• _EXERCISE PROMPT_
Please render the records below as a JSON list of strings, one per line and with blank lines omitted, covering only the stretch from the line containing "You are a computer-use agent. This" through the line containing "Screen dimensions: 1568x549". Omit the pictures from your answer.

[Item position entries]
↓↓↓
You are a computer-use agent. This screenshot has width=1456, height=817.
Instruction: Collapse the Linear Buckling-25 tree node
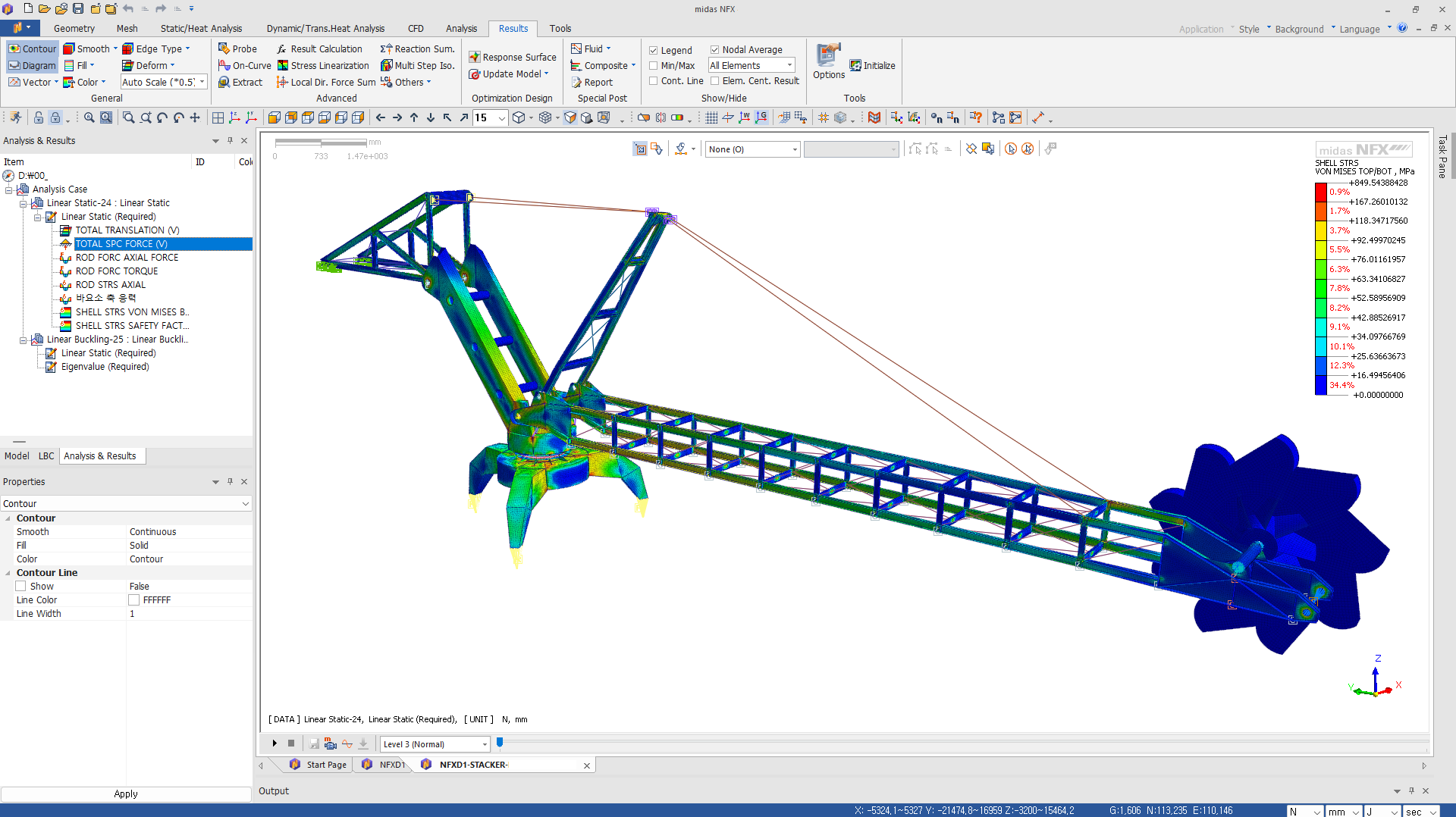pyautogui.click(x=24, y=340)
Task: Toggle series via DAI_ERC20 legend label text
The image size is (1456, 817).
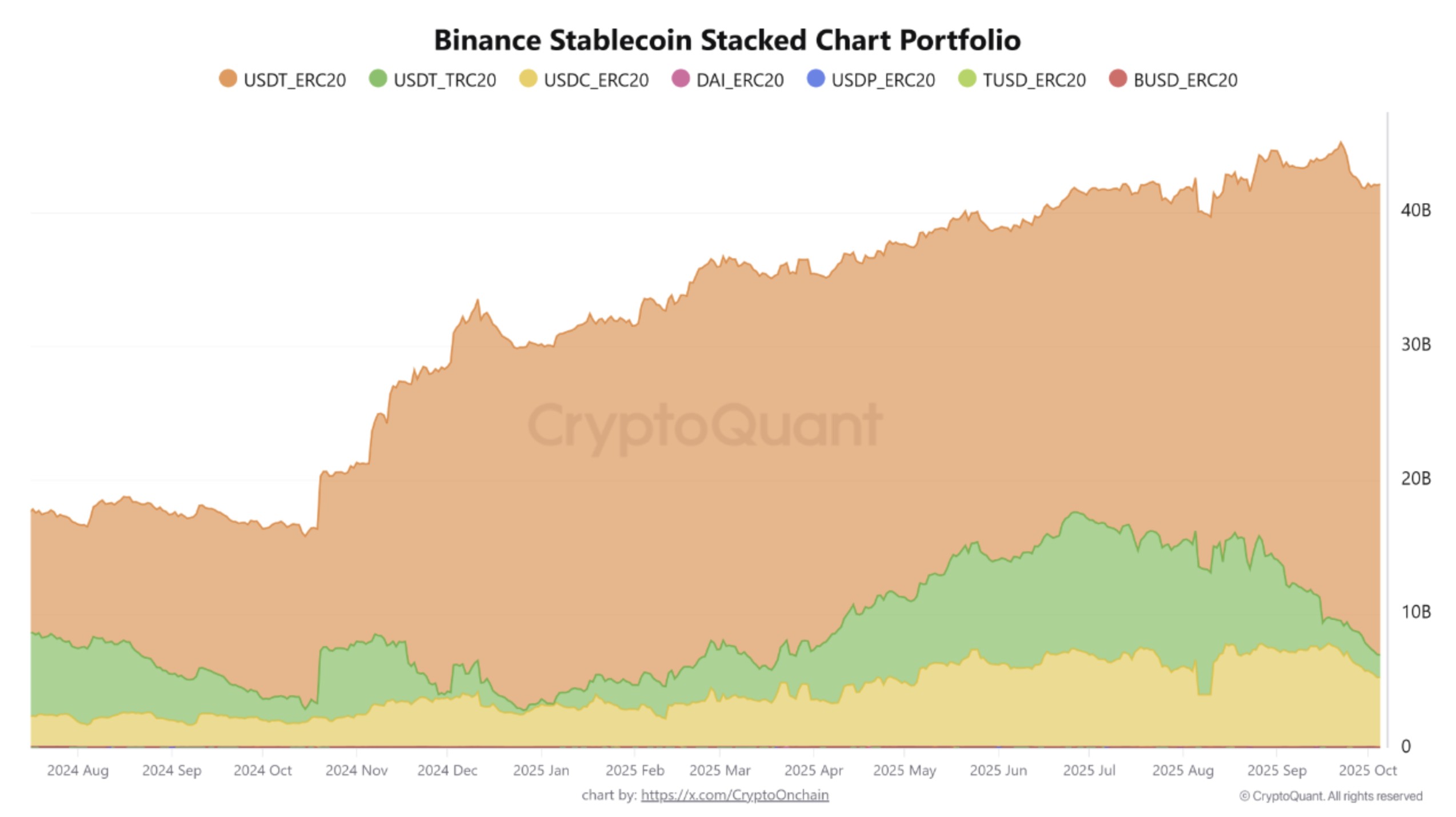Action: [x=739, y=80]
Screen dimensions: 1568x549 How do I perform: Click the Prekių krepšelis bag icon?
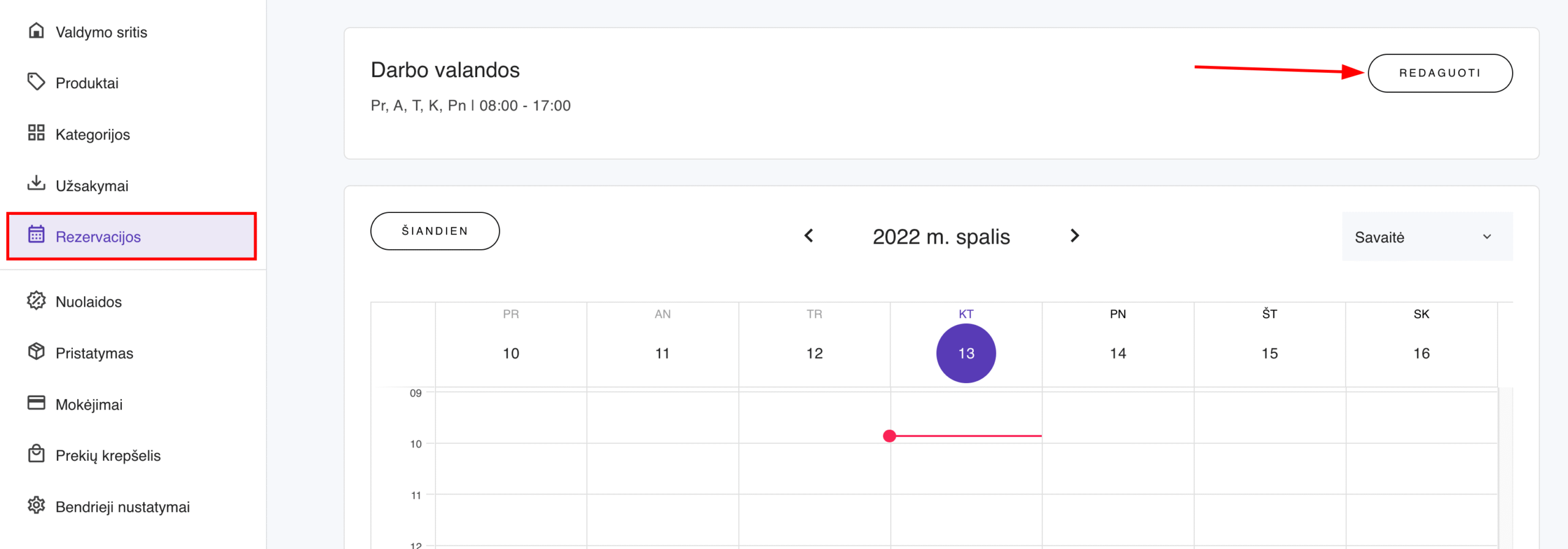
↑↑↑
↓↓↓
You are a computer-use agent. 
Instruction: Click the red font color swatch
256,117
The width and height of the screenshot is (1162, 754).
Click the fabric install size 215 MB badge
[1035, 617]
↑↑↑
• _EXERCISE SOLUTION_
[
  "You are a computer-use agent. This screenshot has width=1456, height=817.",
  "Instruction: Collapse the Linear Buckling-25 tree node",
  "pyautogui.click(x=24, y=340)",
  "Task: Toggle series via DAI_ERC20 legend label text",
  "The image size is (1456, 817).",
  "Action: [x=739, y=80]",
  "Screen dimensions: 1568x549 How do I perform: Click the Prekių krepšelis bag icon?"
]